Stored items
"""

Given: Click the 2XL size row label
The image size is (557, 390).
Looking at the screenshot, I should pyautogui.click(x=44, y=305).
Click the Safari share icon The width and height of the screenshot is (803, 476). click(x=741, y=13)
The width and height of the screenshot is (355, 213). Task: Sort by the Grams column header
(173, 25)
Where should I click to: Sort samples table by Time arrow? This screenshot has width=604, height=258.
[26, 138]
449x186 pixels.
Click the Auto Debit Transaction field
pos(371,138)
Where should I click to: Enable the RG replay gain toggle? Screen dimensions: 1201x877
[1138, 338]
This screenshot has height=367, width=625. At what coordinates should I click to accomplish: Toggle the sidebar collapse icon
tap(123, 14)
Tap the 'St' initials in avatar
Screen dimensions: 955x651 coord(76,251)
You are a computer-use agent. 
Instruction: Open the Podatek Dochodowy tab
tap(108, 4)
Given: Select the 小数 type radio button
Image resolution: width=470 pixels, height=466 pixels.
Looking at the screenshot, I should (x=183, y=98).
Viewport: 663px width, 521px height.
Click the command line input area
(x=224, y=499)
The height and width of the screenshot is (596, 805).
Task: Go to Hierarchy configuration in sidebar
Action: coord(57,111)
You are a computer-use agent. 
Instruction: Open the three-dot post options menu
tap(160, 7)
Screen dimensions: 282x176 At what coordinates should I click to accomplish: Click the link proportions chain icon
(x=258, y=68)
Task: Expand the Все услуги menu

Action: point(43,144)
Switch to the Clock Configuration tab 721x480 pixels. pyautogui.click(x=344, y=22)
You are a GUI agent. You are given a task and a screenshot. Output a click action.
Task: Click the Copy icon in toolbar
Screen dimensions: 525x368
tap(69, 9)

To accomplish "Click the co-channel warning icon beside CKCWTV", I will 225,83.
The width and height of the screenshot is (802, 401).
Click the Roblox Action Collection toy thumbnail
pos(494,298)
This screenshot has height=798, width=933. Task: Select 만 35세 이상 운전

"""

* _What needs to be done_
Please reproduce the records exactly, without leaving any out.

* _Task solution_
Given: Click the 2XL size row label
The image size is (557, 390).
Looking at the screenshot, I should pyautogui.click(x=44, y=305).
Click the Safari share icon The width and height of the screenshot is (803, 476). click(x=741, y=13)
The width and height of the screenshot is (355, 213). Task: Sort by the Grams column header
(173, 25)
Where should I click to: Sort samples table by Time arrow? This screenshot has width=604, height=258.
[26, 138]
449x186 pixels.
Click the Auto Debit Transaction field
pos(371,138)
Where should I click to: Enable the RG replay gain toggle? Screen dimensions: 1201x877
[1138, 338]
This screenshot has height=367, width=625. At what coordinates should I click to accomplish: Toggle the sidebar collapse icon
tap(123, 14)
Tap the 'St' initials in avatar
Screen dimensions: 955x651 coord(76,251)
You are a computer-use agent. 
Instruction: Open the Podatek Dochodowy tab
tap(108, 4)
Given: Select the 小数 type radio button
Image resolution: width=470 pixels, height=466 pixels.
Looking at the screenshot, I should (x=183, y=98).
Viewport: 663px width, 521px height.
Click the command line input area
(x=224, y=499)
The height and width of the screenshot is (596, 805).
Task: Go to Hierarchy configuration in sidebar
Action: coord(57,111)
You are a computer-use agent. 
Instruction: Open the three-dot post options menu
tap(160, 7)
Screen dimensions: 282x176 At what coordinates should I click to accomplish: Click the link proportions chain icon
(x=258, y=68)
Task: Expand the Все услуги menu

Action: point(43,144)
Switch to the Clock Configuration tab 721x480 pixels. pyautogui.click(x=344, y=22)
You are a GUI agent. You are given a task and a screenshot. Output a click action.
Task: Click the Copy icon in toolbar
Screen dimensions: 525x368
tap(69, 9)

To accomplish "Click the co-channel warning icon beside CKCWTV", I will 225,83.
The width and height of the screenshot is (802, 401).
Click the Roblox Action Collection toy thumbnail
pos(494,298)
This screenshot has height=798, width=933. Task: Select 만 35세 이상 운전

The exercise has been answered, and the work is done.